U.S. patent number 4,070,022 [Application Number 05/676,905] was granted by the patent office on 1978-01-24 for matched golf shafts and clubs.
This patent grant is currently assigned to Con-Sole Golf Corporation. Invention is credited to Joseph M. Braly.
United States Patent |
4,070,022 |
Braly |
January 24, 1978 |
Matched golf shafts and clubs
Abstract
Method of producing matched golf clubs comprises steps of
determining under similar conditions frequency of each golf club
shaft of plurality of shafts. Shafts are selected from plurality
such that frequencies thereof fall on predetermined gradient formed
by plot of shaft frequency and shaft length. Frequency increments
between successive shaft lengths along gradient are substantially
equal. Subsequent mating of shafts with selected club heads
produces integrated and correlated matched golf clubs. Matched set
of shafts and clubs is also described.
Inventors: |
Braly; Joseph M. (Kennett
Square, PA) |
Assignee: |
Con-Sole Golf Corporation
(Kennett Square, PA)
|
Family
ID: |
24716502 |
Appl.
No.: |
05/676,905 |
Filed: |
April 14, 1976 |
Current U.S.
Class: |
473/289;
73/579 |
Current CPC
Class: |
A63B
53/00 (20130101); A63B 53/005 (20200801) |
Current International
Class: |
A63B
53/00 (20060101); A63B 053/12 () |
Field of
Search: |
;273/77A,8R,8B
;73/67.2,67.3 |
References Cited
[Referenced By]
U.S. Patent Documents
Other References
"The Search for the Perfect Swing," by Cochran and Stobbs, 1968, p.
230. .
"Kenneth Smith Golf Clubs," 1969, p. 5..
|
Primary Examiner: Apley; Richard J.
Attorney, Agent or Firm: Connolly and Hutz
Claims
What is claimed is:
1. A method of producing matched golf clubs comprising the steps of
establishing a predetermined frequency gradient formed by a plot of
shaft frequency and shaft length such that the gradient is a
substantially straight line that increases as shaft length
decreases and the frequency increments between successive shaft
lengths along the gradient are substantially equal, determining
under similar conditions the frequency of each golf club shaft of a
plurality of shafts at each given shaft length, selecting a shaft
at each given shaft length whose frequency falls on the
predetermined gradient, and securing selected club heads to the
selected shafts.
2. A method of producing matched golf clubs as in claim 1 wherein
the club heads are of the iron or wood type and the selection
thereof includes determining the weight of each club head of a
plurality of heads at each given club head number, and selecting
heads from the plurality so that the weights thereof fall on a
predetermined gradient formed by a plot of head weight and club
head number.
3. A method of producing matched golf clubs as in claim 2 wherein
the gradient of club head weights is substantially a straight line
that increases as the club head number increases, and the weight
increments between successively numbered club heads are
substantially equal.
4. Matched golf club shafts comprising a series of at least four
shafts of successive lengths, and each shaft of the series having a
different but predetermined frequency that falls along a
predetermined frequency gradient formed by a plot of shaft
frequency and shaft length such that the gradient is a
substantially straight line that increases as the shaft length
decreases and the frequency increments between successive shaft
lengths along the gradient are substantially equal.

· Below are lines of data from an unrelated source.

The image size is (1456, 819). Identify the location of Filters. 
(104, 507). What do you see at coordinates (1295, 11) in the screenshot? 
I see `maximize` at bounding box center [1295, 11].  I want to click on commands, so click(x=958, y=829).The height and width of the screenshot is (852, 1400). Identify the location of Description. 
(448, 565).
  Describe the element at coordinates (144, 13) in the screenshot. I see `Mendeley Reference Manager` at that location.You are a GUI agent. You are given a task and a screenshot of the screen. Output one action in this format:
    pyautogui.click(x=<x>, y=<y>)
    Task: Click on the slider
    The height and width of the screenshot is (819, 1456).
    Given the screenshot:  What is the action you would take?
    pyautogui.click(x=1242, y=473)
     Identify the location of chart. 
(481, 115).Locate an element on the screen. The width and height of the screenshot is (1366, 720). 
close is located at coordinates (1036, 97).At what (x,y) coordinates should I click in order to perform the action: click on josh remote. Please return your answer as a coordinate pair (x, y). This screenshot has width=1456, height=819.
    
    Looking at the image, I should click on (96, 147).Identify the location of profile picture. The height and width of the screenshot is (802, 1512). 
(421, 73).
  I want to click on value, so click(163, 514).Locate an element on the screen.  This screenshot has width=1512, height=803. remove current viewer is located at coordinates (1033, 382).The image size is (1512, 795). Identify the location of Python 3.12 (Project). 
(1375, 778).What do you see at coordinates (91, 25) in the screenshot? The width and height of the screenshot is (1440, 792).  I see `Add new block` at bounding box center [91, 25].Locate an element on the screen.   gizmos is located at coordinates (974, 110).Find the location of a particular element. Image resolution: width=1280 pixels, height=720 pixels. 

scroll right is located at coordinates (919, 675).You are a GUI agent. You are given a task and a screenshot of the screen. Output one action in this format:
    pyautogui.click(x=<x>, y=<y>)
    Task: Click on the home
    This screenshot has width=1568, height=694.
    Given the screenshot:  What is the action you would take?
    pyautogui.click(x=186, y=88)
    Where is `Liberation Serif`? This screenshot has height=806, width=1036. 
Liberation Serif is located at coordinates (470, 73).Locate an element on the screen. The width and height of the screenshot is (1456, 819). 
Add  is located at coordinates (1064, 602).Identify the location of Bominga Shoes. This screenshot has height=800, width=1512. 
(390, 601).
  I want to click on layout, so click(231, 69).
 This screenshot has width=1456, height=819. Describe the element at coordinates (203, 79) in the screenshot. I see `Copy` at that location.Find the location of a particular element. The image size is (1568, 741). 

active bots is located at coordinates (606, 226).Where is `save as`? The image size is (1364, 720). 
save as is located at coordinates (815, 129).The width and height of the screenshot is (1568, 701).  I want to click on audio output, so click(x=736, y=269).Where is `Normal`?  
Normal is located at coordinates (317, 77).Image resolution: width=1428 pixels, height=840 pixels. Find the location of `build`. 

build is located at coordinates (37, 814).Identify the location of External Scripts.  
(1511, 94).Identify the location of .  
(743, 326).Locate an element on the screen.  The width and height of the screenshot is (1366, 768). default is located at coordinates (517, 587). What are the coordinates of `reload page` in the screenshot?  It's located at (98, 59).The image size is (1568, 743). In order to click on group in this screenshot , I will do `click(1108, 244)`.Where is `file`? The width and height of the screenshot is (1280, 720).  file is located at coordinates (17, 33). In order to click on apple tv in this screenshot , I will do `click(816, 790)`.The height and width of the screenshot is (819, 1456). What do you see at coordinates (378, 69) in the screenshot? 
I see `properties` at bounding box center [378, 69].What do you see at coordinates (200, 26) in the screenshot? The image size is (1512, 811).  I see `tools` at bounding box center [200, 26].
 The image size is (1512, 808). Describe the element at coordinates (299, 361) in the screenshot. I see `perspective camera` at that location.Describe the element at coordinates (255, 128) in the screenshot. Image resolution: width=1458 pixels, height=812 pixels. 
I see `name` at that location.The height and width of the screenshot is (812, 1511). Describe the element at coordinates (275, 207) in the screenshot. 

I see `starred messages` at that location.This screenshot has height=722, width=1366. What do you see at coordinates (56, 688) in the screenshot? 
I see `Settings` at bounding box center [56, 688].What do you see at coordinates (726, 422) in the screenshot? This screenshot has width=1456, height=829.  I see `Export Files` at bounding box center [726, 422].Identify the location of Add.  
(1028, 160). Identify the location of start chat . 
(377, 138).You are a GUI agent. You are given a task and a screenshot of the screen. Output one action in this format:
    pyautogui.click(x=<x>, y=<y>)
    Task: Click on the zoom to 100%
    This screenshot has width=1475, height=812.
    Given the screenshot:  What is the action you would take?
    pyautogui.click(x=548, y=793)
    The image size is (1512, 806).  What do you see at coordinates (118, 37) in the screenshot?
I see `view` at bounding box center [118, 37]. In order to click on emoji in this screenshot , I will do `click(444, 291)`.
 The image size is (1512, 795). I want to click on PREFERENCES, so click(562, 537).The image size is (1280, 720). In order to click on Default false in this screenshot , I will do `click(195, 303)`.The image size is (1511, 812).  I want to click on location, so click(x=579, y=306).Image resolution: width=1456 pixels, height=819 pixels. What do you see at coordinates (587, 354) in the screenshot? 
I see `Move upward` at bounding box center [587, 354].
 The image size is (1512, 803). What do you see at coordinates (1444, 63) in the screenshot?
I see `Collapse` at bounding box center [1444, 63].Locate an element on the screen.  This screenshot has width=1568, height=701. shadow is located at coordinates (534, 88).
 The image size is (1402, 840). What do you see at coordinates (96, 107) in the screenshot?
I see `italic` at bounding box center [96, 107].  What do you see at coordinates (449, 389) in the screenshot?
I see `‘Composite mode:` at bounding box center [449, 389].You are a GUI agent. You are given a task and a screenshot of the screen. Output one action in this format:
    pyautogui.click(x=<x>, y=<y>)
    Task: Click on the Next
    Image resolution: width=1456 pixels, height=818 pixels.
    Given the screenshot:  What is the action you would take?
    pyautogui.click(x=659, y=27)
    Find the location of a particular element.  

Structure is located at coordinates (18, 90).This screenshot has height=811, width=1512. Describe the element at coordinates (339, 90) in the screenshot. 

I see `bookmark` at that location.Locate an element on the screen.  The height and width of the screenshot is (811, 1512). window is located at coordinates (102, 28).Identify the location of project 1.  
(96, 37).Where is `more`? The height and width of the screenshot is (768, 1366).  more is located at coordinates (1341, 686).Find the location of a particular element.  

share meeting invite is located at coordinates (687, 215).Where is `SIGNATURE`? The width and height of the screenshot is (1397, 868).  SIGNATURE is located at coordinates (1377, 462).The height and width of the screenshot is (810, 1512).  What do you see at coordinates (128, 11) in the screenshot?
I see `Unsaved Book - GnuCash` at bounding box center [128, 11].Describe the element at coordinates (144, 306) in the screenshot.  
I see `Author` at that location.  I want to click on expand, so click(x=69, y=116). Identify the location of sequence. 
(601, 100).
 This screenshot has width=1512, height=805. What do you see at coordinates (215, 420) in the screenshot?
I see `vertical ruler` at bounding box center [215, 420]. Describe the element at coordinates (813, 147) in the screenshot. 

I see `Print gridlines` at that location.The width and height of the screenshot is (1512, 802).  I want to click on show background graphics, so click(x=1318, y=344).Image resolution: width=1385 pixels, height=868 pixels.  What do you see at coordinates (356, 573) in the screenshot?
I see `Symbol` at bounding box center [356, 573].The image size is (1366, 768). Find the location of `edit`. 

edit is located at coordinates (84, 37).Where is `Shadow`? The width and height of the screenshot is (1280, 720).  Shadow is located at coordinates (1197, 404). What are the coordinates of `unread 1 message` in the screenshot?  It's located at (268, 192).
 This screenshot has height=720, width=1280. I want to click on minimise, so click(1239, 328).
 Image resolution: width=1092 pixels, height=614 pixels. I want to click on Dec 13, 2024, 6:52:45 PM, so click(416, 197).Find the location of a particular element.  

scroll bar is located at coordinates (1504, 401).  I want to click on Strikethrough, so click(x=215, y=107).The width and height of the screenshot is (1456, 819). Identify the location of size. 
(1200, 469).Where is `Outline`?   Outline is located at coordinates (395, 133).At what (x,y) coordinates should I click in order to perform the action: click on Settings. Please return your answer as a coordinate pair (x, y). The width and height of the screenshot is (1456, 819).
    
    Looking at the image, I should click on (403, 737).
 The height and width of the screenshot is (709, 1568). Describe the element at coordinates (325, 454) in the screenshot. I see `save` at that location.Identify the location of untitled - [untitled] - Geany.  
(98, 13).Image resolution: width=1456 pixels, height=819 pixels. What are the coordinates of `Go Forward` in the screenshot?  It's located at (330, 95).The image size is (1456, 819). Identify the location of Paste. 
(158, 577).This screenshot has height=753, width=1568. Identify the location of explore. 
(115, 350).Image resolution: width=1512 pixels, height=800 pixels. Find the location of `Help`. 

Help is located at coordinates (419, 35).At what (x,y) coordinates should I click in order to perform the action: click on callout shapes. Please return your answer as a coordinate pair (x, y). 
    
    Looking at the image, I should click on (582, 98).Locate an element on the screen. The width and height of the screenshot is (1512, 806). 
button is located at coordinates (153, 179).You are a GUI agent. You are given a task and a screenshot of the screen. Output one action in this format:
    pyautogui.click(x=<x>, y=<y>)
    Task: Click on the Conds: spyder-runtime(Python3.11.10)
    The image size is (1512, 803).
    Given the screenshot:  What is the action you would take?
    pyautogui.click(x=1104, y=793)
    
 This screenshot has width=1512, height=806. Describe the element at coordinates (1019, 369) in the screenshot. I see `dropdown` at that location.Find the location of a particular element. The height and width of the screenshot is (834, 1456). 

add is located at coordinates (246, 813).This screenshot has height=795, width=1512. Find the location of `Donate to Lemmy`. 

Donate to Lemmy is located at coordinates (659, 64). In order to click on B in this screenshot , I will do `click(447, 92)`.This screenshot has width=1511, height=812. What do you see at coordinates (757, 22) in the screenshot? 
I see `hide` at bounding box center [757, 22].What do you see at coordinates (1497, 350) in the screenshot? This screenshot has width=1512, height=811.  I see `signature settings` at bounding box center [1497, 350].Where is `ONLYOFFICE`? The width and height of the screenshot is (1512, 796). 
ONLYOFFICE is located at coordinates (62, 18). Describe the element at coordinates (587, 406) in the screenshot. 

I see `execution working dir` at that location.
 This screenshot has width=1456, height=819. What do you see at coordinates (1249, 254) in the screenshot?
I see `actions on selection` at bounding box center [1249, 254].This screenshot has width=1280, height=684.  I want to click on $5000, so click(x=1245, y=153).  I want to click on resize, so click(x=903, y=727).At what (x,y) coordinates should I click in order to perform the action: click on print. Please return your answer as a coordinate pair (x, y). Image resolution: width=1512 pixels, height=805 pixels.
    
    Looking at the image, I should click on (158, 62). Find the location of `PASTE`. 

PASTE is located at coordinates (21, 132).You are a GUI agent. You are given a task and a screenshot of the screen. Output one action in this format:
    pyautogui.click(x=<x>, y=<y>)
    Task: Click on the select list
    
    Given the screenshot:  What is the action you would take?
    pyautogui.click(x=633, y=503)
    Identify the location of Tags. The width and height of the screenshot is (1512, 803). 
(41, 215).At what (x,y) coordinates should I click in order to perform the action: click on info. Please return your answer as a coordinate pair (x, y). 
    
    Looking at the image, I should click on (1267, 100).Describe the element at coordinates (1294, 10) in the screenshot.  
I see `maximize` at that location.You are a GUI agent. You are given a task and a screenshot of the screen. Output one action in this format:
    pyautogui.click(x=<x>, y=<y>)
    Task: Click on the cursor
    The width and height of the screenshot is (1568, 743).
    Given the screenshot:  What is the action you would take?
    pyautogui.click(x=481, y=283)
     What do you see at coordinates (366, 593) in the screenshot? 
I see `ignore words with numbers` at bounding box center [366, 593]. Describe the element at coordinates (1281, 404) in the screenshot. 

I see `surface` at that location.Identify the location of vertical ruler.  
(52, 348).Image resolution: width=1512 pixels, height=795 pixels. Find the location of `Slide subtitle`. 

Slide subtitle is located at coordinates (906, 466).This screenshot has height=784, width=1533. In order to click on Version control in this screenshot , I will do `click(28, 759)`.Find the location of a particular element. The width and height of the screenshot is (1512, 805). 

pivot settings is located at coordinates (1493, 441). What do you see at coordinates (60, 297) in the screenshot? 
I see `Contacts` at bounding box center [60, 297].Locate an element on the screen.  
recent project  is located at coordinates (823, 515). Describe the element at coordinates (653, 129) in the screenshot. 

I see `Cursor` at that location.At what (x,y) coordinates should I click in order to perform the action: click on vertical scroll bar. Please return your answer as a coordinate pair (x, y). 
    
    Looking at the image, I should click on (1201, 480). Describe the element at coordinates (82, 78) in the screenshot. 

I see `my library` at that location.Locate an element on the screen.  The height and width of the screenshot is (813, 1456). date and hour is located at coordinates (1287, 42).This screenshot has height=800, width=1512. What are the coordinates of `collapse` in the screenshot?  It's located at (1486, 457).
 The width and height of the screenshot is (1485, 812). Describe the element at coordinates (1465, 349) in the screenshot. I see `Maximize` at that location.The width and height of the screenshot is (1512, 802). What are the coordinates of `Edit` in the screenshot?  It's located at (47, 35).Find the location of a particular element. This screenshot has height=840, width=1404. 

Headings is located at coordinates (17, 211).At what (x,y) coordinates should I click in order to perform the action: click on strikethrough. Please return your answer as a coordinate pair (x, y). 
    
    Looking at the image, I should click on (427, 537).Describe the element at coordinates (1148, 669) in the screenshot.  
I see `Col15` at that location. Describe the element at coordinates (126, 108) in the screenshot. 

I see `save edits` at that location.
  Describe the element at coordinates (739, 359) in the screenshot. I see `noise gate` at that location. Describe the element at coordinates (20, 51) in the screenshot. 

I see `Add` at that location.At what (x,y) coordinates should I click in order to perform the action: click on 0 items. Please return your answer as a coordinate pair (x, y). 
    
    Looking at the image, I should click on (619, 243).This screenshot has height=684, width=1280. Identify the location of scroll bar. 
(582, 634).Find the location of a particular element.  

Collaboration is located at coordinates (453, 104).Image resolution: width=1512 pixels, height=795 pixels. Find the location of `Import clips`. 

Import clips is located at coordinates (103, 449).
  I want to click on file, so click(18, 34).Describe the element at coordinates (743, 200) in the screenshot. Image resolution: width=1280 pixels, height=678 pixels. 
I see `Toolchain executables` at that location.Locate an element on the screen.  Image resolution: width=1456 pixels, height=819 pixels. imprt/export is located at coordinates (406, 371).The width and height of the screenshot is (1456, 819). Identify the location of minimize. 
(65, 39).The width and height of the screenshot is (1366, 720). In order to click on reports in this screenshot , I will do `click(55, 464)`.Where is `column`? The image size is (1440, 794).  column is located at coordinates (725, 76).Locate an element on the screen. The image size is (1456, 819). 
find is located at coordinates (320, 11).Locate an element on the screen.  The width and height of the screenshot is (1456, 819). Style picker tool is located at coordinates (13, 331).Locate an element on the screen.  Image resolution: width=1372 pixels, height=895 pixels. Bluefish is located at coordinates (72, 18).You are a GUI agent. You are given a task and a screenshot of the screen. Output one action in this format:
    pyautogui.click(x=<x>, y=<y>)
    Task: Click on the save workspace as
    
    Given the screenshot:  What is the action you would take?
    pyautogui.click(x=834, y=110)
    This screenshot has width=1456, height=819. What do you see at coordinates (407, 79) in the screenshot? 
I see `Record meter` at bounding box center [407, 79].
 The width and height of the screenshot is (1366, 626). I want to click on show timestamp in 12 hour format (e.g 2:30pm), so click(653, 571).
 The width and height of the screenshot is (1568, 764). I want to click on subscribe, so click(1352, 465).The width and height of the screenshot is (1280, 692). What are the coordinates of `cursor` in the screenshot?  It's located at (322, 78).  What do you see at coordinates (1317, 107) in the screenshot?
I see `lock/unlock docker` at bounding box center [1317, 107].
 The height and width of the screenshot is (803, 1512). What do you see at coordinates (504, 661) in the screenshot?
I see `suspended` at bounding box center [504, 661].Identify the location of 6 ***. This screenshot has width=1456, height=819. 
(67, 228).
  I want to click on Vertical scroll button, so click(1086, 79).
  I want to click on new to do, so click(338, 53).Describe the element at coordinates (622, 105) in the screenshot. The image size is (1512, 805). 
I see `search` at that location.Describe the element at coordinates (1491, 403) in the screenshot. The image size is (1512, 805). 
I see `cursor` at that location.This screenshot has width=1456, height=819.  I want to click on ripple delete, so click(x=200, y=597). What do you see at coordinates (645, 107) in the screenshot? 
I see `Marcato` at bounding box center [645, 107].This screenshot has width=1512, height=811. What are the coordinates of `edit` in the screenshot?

5. Matched golf club shafts as in claim 4 wherein the series of
shafts of varying length comprise a set of at least eight shafts of
successive lengths.
6. Matched golf club shafts as in claim 5 in combination with
matched club heads of the iron type, each head having predetermined
weight such that the weight of each club head falls on a
predetermined gradient formed by a plot of head weight and club
number head, the gradient increasing as the club head number
increases.
7. Matched golf club shafts as in claim 4 in combination with
matched club heads of the wood type, each head having a
predetermined weight such that the weight of each club head falls
on a predetermined gradient formed by a plot of head weight and
club number, the gradient increasing as the club head number
increases.
Description
BACKGROUND OF THE INVENTION
The present invention relates to the classification of golf club
shafts in the production of matched sets of golf clubs, and more
particularly to determining the frequency of individual golf club
shafts and utilizing such frequency determinations to produce
frequency modulated matched sets of golf clubs.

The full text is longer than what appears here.